What you should do —
The required output is an exact copy of the lines from the one containing "Instruction: Open the" through the end of the entries below, with pictures removed.

☆ ☆ ☆ ☆

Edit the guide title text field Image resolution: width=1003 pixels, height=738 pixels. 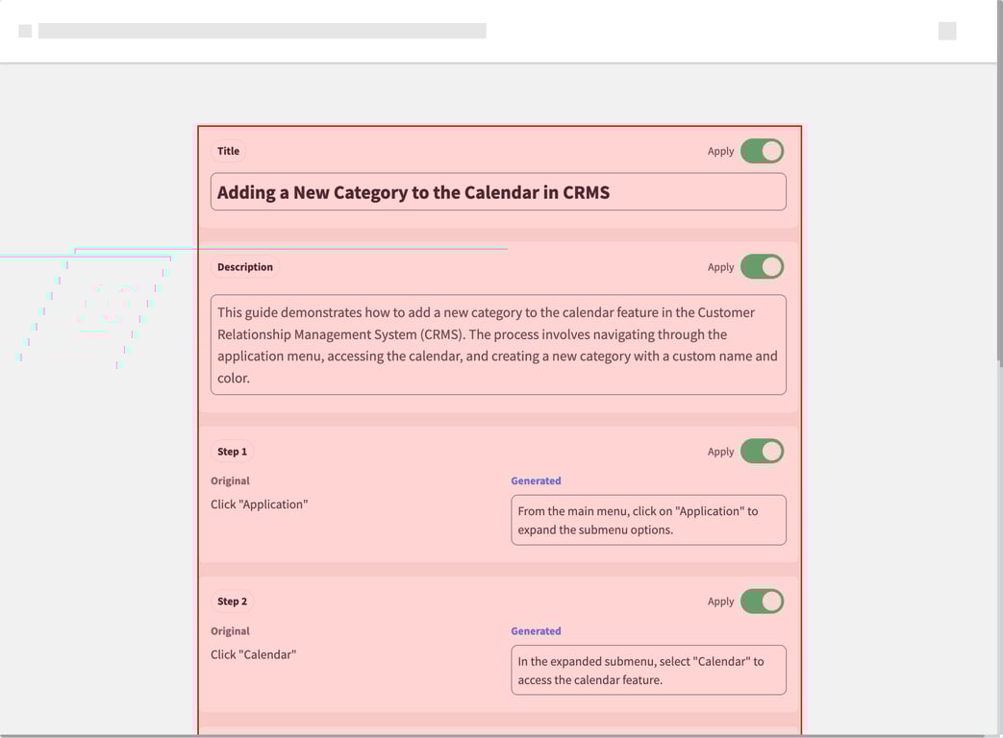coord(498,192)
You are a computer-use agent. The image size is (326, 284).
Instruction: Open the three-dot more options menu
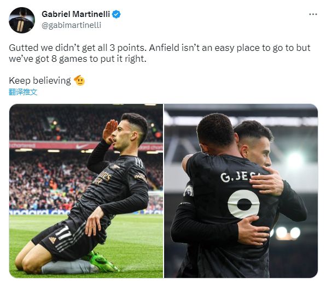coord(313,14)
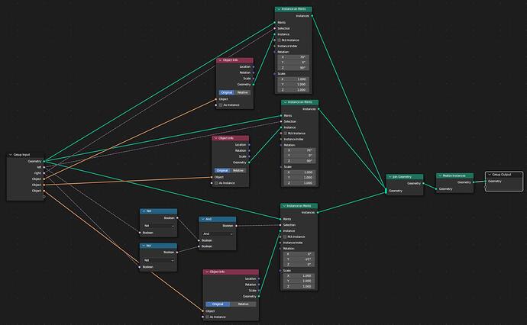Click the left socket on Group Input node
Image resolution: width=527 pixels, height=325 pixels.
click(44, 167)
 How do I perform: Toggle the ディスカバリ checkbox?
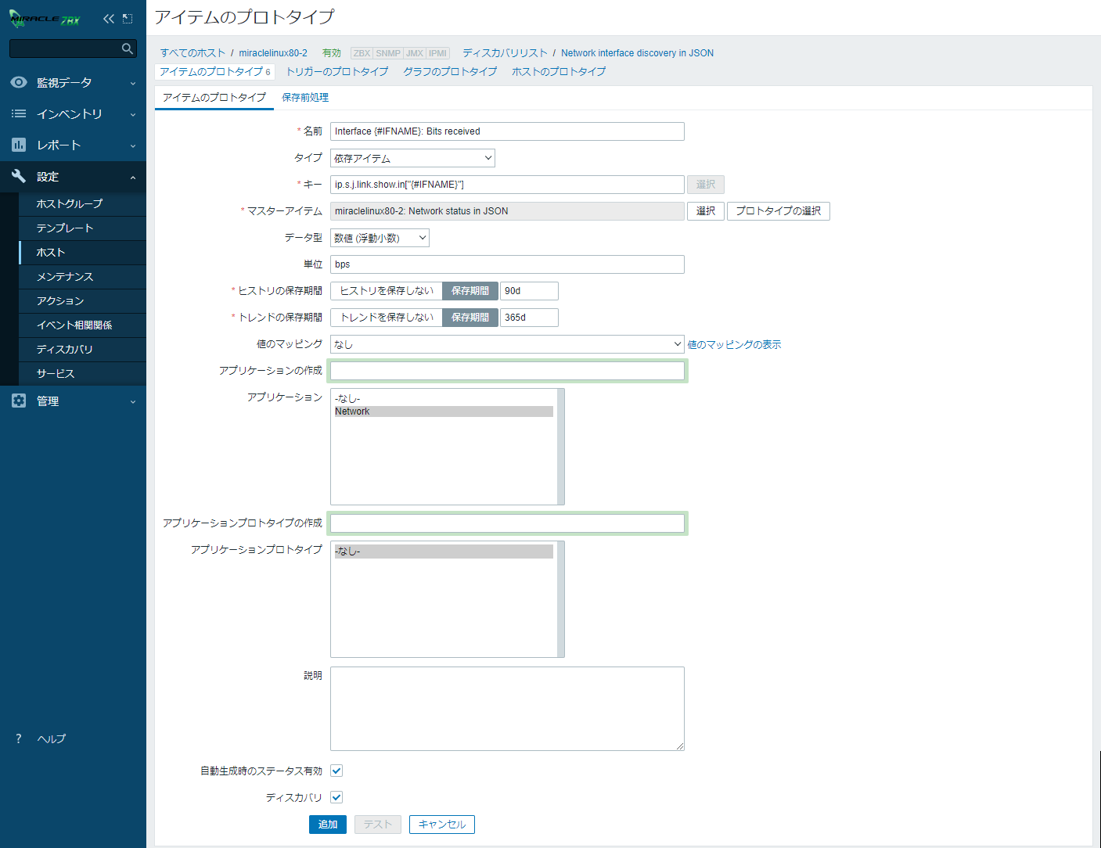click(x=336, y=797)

☆ ☆ ☆ ☆

Your solution —
Instruction: Open the three-dot more options menu
coord(313,14)
Click the left socket on Group Input node
Image resolution: width=527 pixels, height=325 pixels.
click(44, 167)
 How do I perform: Toggle the ディスカバリ checkbox?
click(x=336, y=797)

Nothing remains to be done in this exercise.